Computer Emergencies: We are not sympathetic about computer emergencies. You should keep all your work on GitHub, so it won’t matter if your computer explodes. If it does explode, you will lose only the work after your last push. You can then restart your work on a public computer (the basement of CGIS Knafel has machines with R/RStudio installed) or on your roommate’s computer.

Github Classroom: We use Github Classroom to distribute problem sets and exams. You will receive an e-mail with a link. Click on that link and a repo, with instructions, will be created. Do this as soon as you receive the e-mail. We don’t want GitHub problems to arise the night before the assignment is due.

Tardiness: We begin on time and end on time.

Credit: Gov 50 fulfills the QRD requirement. You may also get concentration credit. This is true, obviously, for Government. It is also true in Statistics, Psychology, Sociology, and Social Studies. I am happy to support students who want to petition other departments.

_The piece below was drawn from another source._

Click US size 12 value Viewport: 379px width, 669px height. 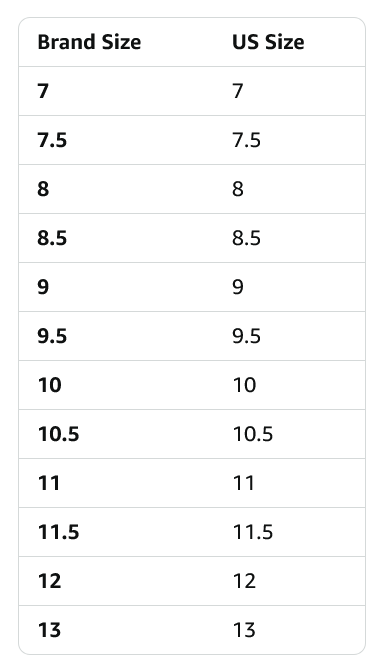point(244,581)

Announcements: You are responsible for any assignment/exam/deadline updates/changes which are either announced in class or promulgated via the course Canvas e-mail list. The official Preceptor’s Notes, posted to the Slack channel #preceptors-notes, are important, but we will e-mail them to you. You are not responsible for every other random post on Slack. In fact, you can ignore Slack completely, if you want.

Grading

Solo Participation: 5 points. This category relates to things you do alone in class. Missing class (without notifying us) or missing too many classes will cost you points, as will a failure to participate in class activities. Note that I do not care if you know the answer when I cold-call you. This plays no part in your grade. The most common example in this category is required e-mails, which we do in class. Whenever you send such an e-mail, you must bcc both your assigned TF and .

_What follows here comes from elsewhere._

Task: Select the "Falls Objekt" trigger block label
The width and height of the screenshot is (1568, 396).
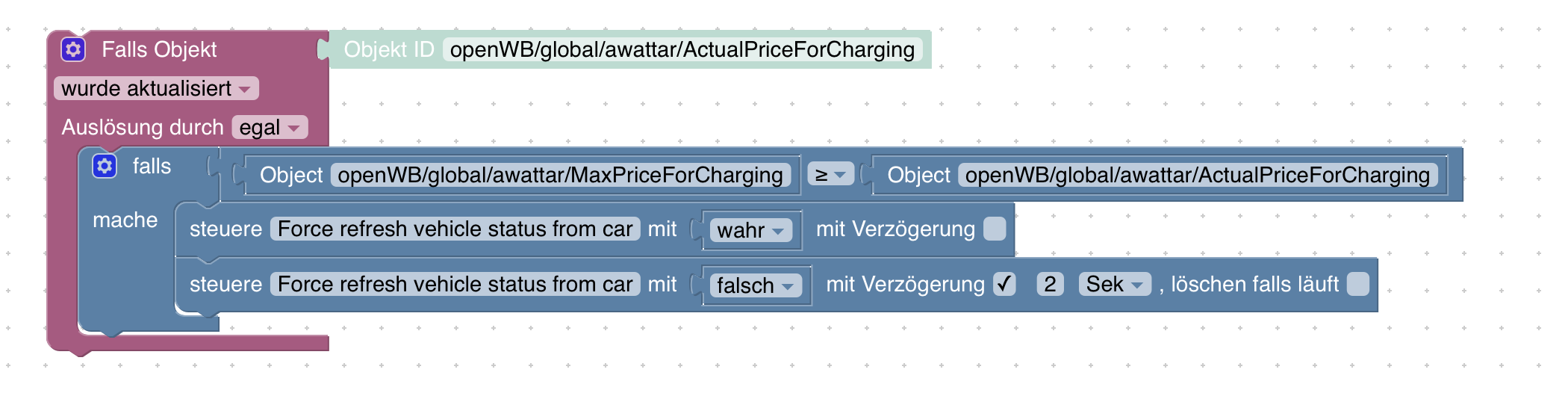Action: (x=159, y=49)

Group Participation: 5 points. This category relates to activities you do with other students. Helping your fellow students, especially on Slack, is the best form of group participation, as is volunteering for a class role like scribe. Be a good class citizen. Help your classmates during Study Halls. Speak up during Recitations. Do not shirk on group projects.

Tutorials: 5 points. Tutorials are distributed in the PPBDS.data package. Make sure to install the latest version before you start a new tutorial. Grades are pass/fail only. Given the level of the questions and the hints provided, it is essentially impossible not to get full credit as long as you make an honest effort. If a question is too hard, just provide your best guess. If something seems broken, just skip it and go on. There are hundreds of questions. We don’t care if you miss a few, or even a bunch. But, if you just give up or enter nonsense answers, then you and your TF are going to have an unpleasant conversation . . .

Problem Sets: 25 points. Follow these instructions. The first problem set is worth 1 point. The remaining 8 are worth 3 points each. Problem sets after the first are distributed on Thursday and then due the following Wednesday at 11:55 PM. You are welcome to work on them with your friends but, first, you must personally type in every character in the work you submit and, second, you must list all the people you worked with. We define “work with” very broadly, to include minor interactions. You would certainly list anyone you sat nearby during Study Hall, for example.

Exams: 35 points total. The four exams are take-home and unhackable. The first is worth 5 points and the others are each worth 10 points. They are open-book and open-web. Because students have different schedules, you can complete the exam any time within a four-day window starting after exam distribution. Late exams earn zero points. You may not seek or receive help on the exam from a person, e.g., asking a roommate or posting at RStudio Community. You may use any written materials from the class, including problem set answers. If you have a question, ask on Slack. Teaching (not other students) will answer it.

Final Project: 25 points. Students will present their projects publicly at the end of the semester. They will then have the opportunity to incorporate feedback before submitting the final version. There are eight milestones for the projects, each worth one point. Demo Day (which includes a review of your code) is worth 7 points. The final project submission is worth 10 points. Follow the course style guide.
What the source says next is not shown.